I have blogged about Virtual Machine Resiliency in Windows 2016 Failover Clustering before in Testing Virtual Machine Compute Resiliency in Windows Server 2016
Those test and demos were done with block lever storage, CSV on Fibre Channel, iSCSI or shared SAS. Today we’ll look at the experience when you’re running your VMs on a continually available file share on a Scale Out File Server (SOFS). This configuration offers the best possible experience.
Why well, when the cluster node is in Isolated mode this has no impact on the SOFS share as this is a resource external to the Hyper-V cluster. In other words it remains on line. This means that the VMs, even if they have lost their high availability during the time the node is Isolated, they keep running. After all there is nothing wrong with Hyper-V itself. With block level CSV storage you lose access to the storage as that a cluster resource and the node got isolated. That’s why the VMs go into a paused critical state during a transient failure with block level storage but they don’t when you’re using SOFS.
The virtual machine compute resiliency feature in action shows you that the VMs service a transient failure without issues. Your services need never know something was up. Even when the transient failure is reoccurring that doesn’t mean it will cause down time. The node will be quarantined and if it come backup the workload will be live migrated away.
You can watch a video of this in action here on Vimeo:
The quarantine threshold and duration as well as the resiliency period and can be tweaked to your environment to get the best possible results.

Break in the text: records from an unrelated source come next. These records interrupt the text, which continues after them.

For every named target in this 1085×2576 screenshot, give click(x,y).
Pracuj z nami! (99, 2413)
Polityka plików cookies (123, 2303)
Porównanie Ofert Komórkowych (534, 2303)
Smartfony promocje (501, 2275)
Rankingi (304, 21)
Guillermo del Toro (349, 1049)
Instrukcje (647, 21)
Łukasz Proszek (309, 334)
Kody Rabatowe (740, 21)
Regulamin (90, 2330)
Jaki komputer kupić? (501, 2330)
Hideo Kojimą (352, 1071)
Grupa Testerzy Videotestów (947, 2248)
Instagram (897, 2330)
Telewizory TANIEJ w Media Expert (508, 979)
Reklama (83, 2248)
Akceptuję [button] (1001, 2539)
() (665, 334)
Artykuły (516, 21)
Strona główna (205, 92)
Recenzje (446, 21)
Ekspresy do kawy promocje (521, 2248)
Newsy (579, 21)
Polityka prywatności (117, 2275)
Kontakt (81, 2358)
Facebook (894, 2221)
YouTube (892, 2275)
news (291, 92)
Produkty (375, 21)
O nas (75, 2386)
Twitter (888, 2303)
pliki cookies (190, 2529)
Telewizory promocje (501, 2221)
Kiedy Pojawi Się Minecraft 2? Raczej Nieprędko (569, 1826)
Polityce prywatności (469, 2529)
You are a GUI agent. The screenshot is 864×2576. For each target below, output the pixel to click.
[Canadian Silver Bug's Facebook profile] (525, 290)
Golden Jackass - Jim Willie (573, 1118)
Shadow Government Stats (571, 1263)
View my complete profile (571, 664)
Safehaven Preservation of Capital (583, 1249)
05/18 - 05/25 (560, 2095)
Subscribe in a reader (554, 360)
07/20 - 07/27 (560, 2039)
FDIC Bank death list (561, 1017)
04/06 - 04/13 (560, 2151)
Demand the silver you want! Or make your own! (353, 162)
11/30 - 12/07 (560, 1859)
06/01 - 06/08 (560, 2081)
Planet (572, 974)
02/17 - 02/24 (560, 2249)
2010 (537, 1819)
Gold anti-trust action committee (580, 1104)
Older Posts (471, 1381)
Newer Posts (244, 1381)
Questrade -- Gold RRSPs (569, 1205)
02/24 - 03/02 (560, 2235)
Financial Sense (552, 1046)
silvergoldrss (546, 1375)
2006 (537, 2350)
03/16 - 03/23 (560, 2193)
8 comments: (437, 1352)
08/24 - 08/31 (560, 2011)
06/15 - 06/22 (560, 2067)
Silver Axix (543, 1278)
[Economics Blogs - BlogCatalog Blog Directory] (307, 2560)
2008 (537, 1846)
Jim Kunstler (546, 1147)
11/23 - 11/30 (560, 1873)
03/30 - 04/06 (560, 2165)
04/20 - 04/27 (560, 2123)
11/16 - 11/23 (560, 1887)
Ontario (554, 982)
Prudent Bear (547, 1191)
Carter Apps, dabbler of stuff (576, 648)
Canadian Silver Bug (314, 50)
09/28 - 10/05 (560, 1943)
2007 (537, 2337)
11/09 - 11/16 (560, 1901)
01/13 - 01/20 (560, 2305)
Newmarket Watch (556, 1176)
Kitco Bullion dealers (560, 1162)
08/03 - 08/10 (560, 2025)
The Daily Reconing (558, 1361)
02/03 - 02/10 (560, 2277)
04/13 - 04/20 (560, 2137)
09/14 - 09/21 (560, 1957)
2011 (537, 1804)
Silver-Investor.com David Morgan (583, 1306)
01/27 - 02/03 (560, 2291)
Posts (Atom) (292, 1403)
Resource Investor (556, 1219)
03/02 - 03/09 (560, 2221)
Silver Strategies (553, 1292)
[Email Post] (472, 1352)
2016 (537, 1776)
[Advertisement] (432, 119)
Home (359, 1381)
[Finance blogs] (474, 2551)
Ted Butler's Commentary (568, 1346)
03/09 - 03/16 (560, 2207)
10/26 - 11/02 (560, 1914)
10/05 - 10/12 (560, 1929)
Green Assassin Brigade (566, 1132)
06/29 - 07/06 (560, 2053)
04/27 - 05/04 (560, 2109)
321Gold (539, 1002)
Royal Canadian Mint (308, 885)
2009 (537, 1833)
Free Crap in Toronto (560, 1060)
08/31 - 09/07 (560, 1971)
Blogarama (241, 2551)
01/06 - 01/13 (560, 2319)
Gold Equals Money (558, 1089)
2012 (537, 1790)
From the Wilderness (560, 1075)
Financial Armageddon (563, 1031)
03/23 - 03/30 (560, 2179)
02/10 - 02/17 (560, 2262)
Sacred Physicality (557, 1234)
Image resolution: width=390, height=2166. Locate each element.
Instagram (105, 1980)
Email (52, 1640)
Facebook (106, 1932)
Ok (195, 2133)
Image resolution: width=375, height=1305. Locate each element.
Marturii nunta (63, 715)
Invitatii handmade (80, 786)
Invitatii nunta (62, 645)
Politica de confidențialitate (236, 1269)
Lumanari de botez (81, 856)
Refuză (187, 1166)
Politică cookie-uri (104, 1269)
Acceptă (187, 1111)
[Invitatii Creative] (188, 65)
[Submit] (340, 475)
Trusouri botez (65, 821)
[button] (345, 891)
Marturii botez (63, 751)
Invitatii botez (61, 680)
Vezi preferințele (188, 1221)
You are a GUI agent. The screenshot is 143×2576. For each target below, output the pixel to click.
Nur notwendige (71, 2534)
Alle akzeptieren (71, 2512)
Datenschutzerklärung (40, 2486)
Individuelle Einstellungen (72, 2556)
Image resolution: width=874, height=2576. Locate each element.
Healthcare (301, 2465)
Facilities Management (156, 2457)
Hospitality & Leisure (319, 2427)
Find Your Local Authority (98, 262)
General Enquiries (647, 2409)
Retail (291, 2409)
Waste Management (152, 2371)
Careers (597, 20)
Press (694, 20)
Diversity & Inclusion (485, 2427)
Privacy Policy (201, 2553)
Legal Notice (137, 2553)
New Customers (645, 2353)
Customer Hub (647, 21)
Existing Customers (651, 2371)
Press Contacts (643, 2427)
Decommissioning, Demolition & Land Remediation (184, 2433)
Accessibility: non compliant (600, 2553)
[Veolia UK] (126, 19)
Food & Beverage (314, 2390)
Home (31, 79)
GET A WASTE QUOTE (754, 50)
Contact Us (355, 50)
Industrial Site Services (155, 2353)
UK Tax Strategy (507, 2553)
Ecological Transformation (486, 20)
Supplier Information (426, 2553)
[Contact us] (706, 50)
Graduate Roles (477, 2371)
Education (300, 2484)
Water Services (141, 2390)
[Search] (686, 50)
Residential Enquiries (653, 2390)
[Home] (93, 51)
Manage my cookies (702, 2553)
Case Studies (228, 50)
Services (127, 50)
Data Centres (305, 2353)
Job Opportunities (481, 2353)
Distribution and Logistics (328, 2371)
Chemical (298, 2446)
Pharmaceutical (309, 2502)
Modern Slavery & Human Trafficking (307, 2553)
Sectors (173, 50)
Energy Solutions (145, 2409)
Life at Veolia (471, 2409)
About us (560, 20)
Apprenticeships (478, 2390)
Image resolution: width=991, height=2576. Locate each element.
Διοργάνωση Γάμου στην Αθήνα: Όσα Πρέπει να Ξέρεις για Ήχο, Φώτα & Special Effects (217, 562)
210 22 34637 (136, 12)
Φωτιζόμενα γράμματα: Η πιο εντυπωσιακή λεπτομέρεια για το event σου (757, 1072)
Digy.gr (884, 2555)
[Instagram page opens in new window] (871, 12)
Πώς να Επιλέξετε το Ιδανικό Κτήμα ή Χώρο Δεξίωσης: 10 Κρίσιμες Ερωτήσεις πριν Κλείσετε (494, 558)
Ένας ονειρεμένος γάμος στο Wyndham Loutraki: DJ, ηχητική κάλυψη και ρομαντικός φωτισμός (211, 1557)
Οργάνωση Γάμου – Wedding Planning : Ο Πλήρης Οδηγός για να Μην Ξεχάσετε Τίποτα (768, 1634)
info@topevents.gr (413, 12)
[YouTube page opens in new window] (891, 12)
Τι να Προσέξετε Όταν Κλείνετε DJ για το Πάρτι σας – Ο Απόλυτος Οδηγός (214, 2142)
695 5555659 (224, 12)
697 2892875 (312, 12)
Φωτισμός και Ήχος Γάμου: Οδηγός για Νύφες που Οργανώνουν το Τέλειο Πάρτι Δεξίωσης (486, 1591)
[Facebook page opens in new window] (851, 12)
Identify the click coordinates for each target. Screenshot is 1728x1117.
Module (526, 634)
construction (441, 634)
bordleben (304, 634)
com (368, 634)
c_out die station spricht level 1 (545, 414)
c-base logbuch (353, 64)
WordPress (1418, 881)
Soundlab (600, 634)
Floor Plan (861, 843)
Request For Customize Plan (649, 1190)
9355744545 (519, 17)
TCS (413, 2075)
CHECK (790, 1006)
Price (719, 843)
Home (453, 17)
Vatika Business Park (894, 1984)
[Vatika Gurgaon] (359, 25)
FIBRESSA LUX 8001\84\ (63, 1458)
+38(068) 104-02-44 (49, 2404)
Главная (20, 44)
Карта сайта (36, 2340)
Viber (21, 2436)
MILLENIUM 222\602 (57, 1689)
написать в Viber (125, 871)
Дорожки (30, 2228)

SMB 3 for the win! This is yet one more convincing argument to start looking into SOFS and leveraging the capabilities of SMB3. Remember that you can run as SOFS cluster against your existing shared storage to get started if you can get the IOPS/latency you require. But also look into storage spaces, especially storage spaces direct which avoids some of the drawback SANs have in such a scenario. High time for storage vendors to really scale out, implement SMB 3 well and complete and keep the great added value features they already have in their offering. It’s this or becoming yet a bit more irrelevant in todays storage scene in the Microsoft ecosystem.